» **PROBLEM DETAILS**
Which lines in the data below contain the word "computer"? Return each of them.

Saved entries:
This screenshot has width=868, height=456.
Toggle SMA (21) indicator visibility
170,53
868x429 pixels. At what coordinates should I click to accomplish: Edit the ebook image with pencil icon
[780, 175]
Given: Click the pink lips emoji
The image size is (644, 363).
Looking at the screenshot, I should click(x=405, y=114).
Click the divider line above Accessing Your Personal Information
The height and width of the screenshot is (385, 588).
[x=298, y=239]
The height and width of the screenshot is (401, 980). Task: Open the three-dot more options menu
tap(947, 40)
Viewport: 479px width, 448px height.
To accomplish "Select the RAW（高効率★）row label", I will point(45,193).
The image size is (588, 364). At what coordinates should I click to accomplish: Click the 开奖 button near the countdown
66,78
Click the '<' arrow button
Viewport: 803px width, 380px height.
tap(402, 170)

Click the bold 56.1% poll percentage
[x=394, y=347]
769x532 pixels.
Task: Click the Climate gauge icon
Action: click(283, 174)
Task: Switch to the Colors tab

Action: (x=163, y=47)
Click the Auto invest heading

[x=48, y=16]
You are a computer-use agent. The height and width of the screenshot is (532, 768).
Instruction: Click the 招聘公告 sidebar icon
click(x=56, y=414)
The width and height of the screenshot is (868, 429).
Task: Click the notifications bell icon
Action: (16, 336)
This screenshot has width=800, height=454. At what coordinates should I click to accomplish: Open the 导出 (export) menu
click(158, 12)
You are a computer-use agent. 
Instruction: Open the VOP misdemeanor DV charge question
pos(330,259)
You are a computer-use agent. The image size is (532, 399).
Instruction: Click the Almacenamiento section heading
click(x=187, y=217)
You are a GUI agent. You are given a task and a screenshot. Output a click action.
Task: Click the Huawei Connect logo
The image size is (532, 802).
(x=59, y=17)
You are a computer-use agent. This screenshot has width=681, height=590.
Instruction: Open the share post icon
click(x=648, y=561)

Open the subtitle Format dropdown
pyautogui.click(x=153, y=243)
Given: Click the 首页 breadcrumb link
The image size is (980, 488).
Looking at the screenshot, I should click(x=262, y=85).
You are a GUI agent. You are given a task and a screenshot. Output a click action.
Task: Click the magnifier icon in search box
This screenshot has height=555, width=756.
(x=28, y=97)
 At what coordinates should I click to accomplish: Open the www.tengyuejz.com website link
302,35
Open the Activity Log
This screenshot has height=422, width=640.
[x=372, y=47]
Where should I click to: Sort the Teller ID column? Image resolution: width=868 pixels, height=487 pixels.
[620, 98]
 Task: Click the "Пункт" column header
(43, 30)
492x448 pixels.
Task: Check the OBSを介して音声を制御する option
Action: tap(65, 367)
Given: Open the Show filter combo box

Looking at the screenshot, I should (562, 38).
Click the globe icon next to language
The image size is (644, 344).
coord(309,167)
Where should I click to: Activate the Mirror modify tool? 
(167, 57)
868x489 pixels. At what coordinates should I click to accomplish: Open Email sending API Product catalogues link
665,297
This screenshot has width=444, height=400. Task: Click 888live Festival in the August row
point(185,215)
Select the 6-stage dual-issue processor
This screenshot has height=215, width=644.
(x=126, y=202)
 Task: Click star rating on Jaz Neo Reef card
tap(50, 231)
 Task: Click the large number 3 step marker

» **ANSWER TO THIS TASK**
You are a computer-use agent. The height and width of the screenshot is (532, 768).
You are a computer-use agent. 
You are a computer-use agent. The image size is (532, 399).
You are a computer-use agent. This screenshot has width=681, height=590.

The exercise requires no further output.